The next step in the absorption of cobalamin is the binding of the cobalamin-IF complex to specific receptors on the apical membranes of enterocytes in the ileum. Cobalamin without IF neither binds to ileal receptors nor is absorbed. The binding of the cobalamin-IF complex is selective and rapid and requires Ca2+, but it is not energy dependent. The enterocyte next internalizes the cobalamin-IF complex in a process that is energy dependent but has not been well characterized. Inside the cell, cobalamin and IF dissociate; lysosomal degradation may play a role here. Within the enterocyte, cobalamin binds to another transport protein—transcobalamin II—which is required for cobalamin's exit from the enterocyte. The cobalamin exits the ileal enterocyte across the basolateral membrane bound to transcobalamin II, possibly by an exocytotic mechanism. The transcobalamin II–cobalamin complex enters the portal circulation, where it is delivered to the liver for storage and for secretion into the bile.

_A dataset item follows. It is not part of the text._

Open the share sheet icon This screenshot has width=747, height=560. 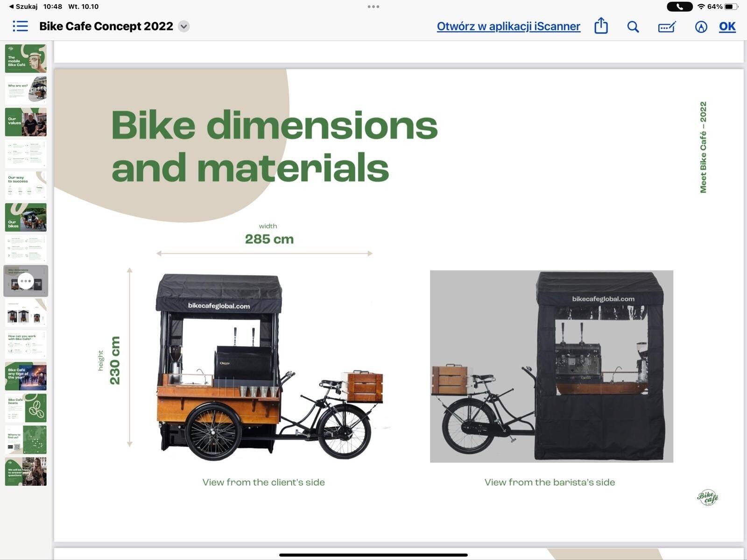(601, 26)
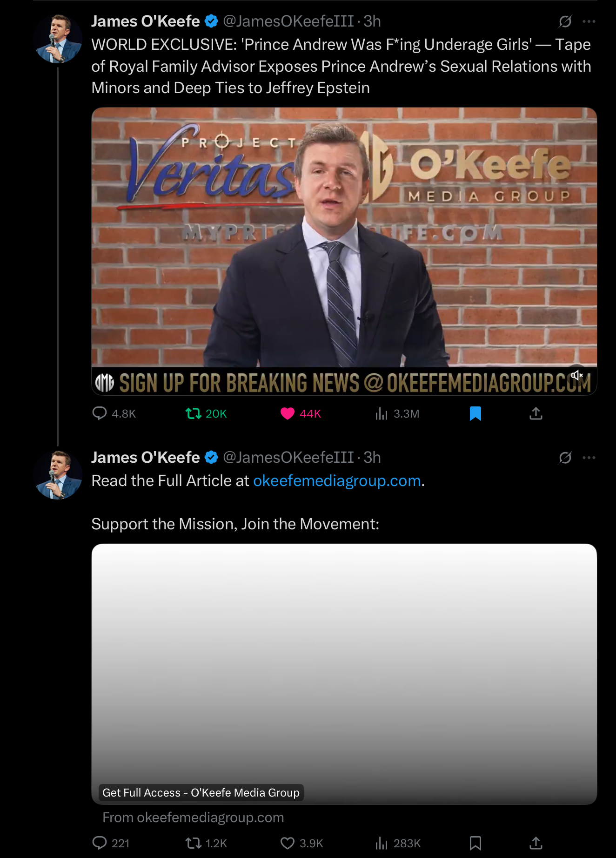
Task: Repost the second tweet with 1.2K reposts
Action: [206, 843]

Total-body cobalamin stores are large (~5 mg), particularly when compared with the daily rate of cobalamin absorption and loss. (The daily cobalamin requirement for normal adults is only 2 micrograms.) The load of cobalamin presented to the small intestine is derived about equally from two sources: the diet and biliary secretions. The latter is the result of the enterohepatic circulation (see pp. 962–964) of cobalamin; after its absorption, cobalamin is delivered throughout the body, and the excess is secreted by the liver into the bile, where it once again can be reabsorbed by the small intestine and recirculated.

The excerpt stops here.